Some of the worst damage happened in the northern part of the park and Yellowstone’s gateway communities in southern Montana. National Park Service photos of northern Yellowstone showed a mudslide, washed-out bridges, and roads undercut by churning floodwaters of the Gardner and Lamar rivers.
In Red Lodge, a town of 2,100 that’s a popular jumping-off point for a scenic route into the Yellowstone high country, a creek running through town jumped its banks and swamped the main thoroughfare, leaving trout swimming in the street a day later under sunny skies.
Residents described a harrowing scene where the water went from a trickle to a torrent over just a few hours.
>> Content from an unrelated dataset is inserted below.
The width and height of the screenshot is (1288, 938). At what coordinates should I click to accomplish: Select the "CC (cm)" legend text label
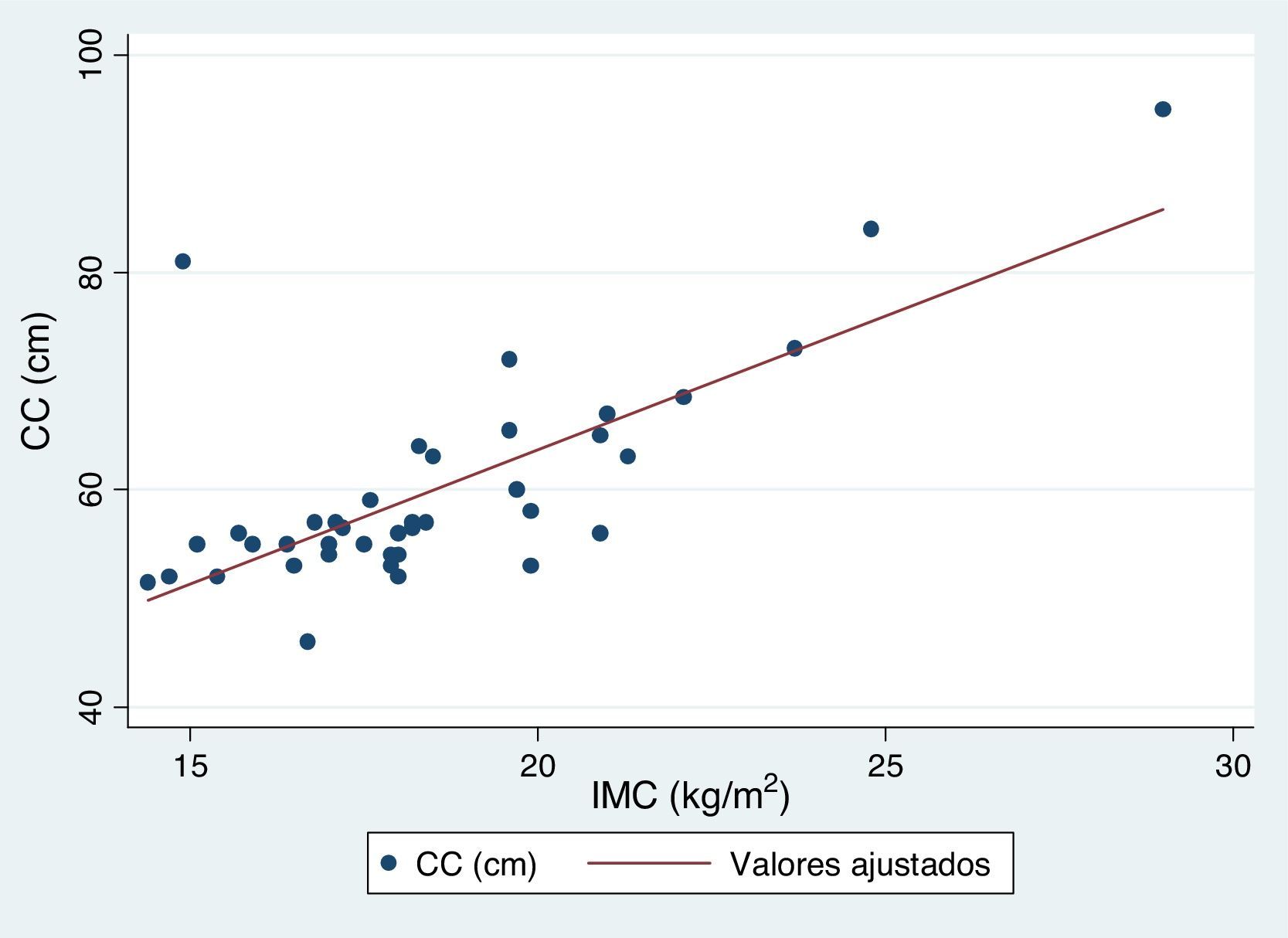476,864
The water toppled telephone poles, knocked over fences, and carved deep fissures in the ground through a neighborhood of hundreds of houses. Electricity was restored by Tuesday, but there was still no running water in the affected neighborhood.
Impact of Climate Change
While the flooding hasn’t been directly attributed to climate change, Rick Thoman, a climate specialist at the University of Alaska Fairbanks, said a warming environment makes extreme weather events more likely than they would have been “without the warming that human activity has caused.”
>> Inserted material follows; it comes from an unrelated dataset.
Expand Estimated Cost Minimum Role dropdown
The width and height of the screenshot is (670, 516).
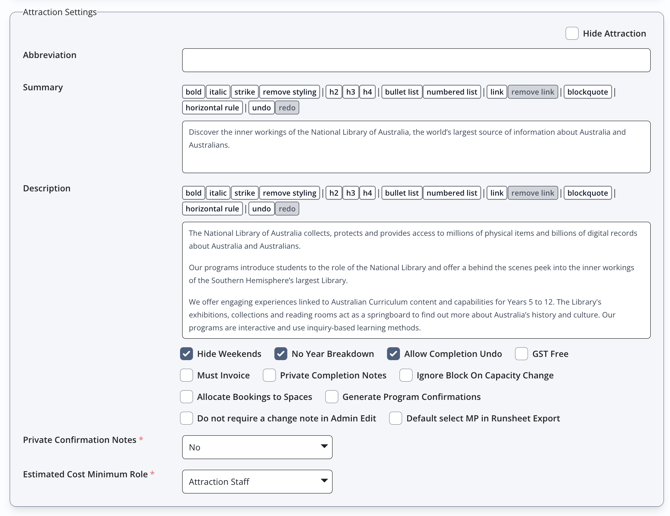tap(257, 481)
“Will Yellowstone have a repeat of this in five or even 50 years? Maybe not, but somewhere will have something equivalent or even more extreme,” he said.
Heavy rain on top of melting mountain snow pushed the Yellowstone, Stillwater, and Clarks Fork rivers to record levels Monday and triggered rock and mudslides, according to the National Weather Service. The Yellowstone River at Corwin Springs topped a record set in 1918.